Author :
Le, Tien-Duy B. ; Linares-Vasquez, Mario ; Lo, David ; Poshyvanyk, Denys
Abstract :
Links between issue reports and their corresponding commits in version control systems are often missing. However, these links are important for measuring the quality of various parts of a software system, predicting defects, and many other tasks. A number of existing approaches have been designed to solve this problem by automatically linking bug reports to source code commits via comparison of textual information in commit messages with textual contents in the bug reports. Yet, the effectiveness of these techniques is oftentimes sub optimal when commit messages are empty or only contain minimum information, this particular problem makes the process of recovering trace ability links between commits and bug reports particularly challenging. In this work, we aim at improving the effectiveness of existing bug linking techniques by utilizing rich contextual information.
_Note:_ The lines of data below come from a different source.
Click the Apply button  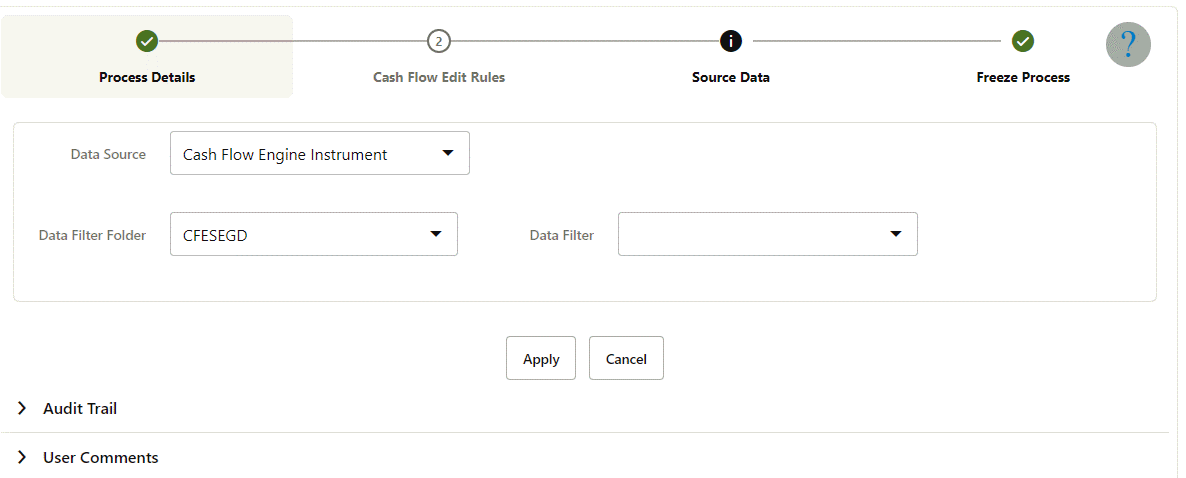541,358
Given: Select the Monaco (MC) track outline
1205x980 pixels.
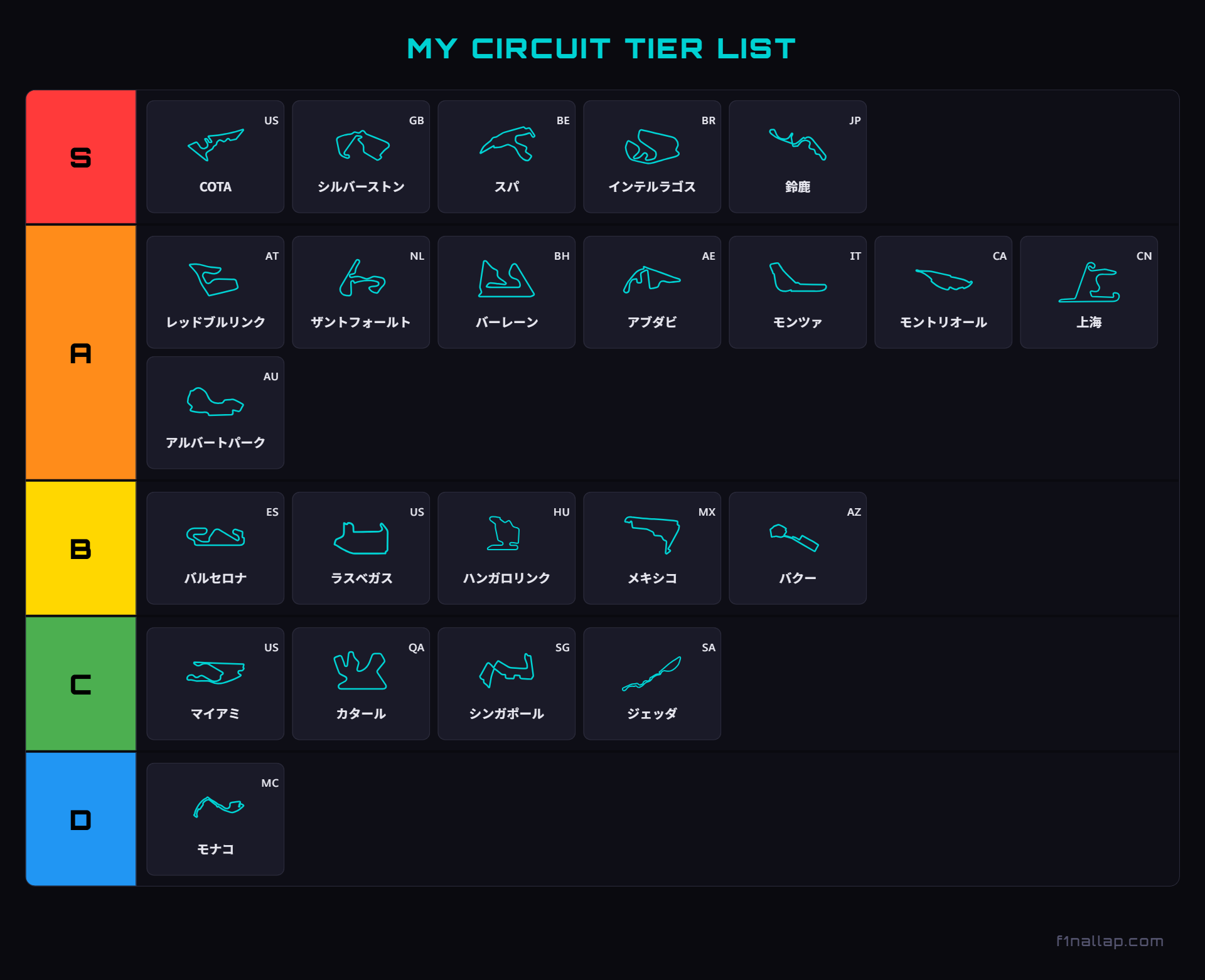Looking at the screenshot, I should [218, 806].
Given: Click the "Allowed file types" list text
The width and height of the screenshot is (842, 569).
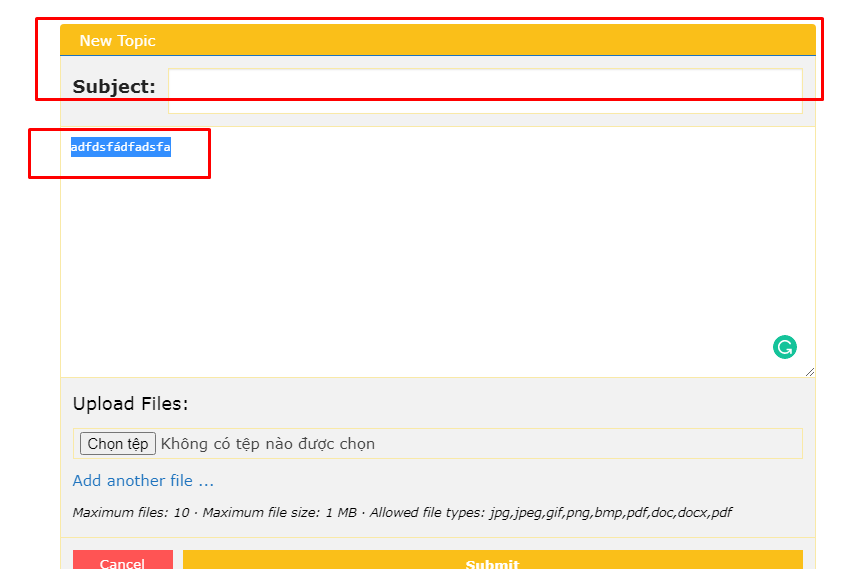Looking at the screenshot, I should [x=550, y=513].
We rely on a recently proposed tool, namely Change Scribe, which generates commit messages containing rich contextual information by using a number of code summarization techniques. Our approach then extracts features from these automatically generated commit messages and bug reports and inputs them into a classification technique that creates a discriminative model used to predict if a link exists between a commit message and a bug report. We compared our approach, coined as RCLinker (Rich Context Linker), to MLink, which is an existing state-of-the-art bug linking approach. Our experiment results on bug reports from 6 software projects show that RCLinker can outperform MLink in terms of F-measure by 138.66%.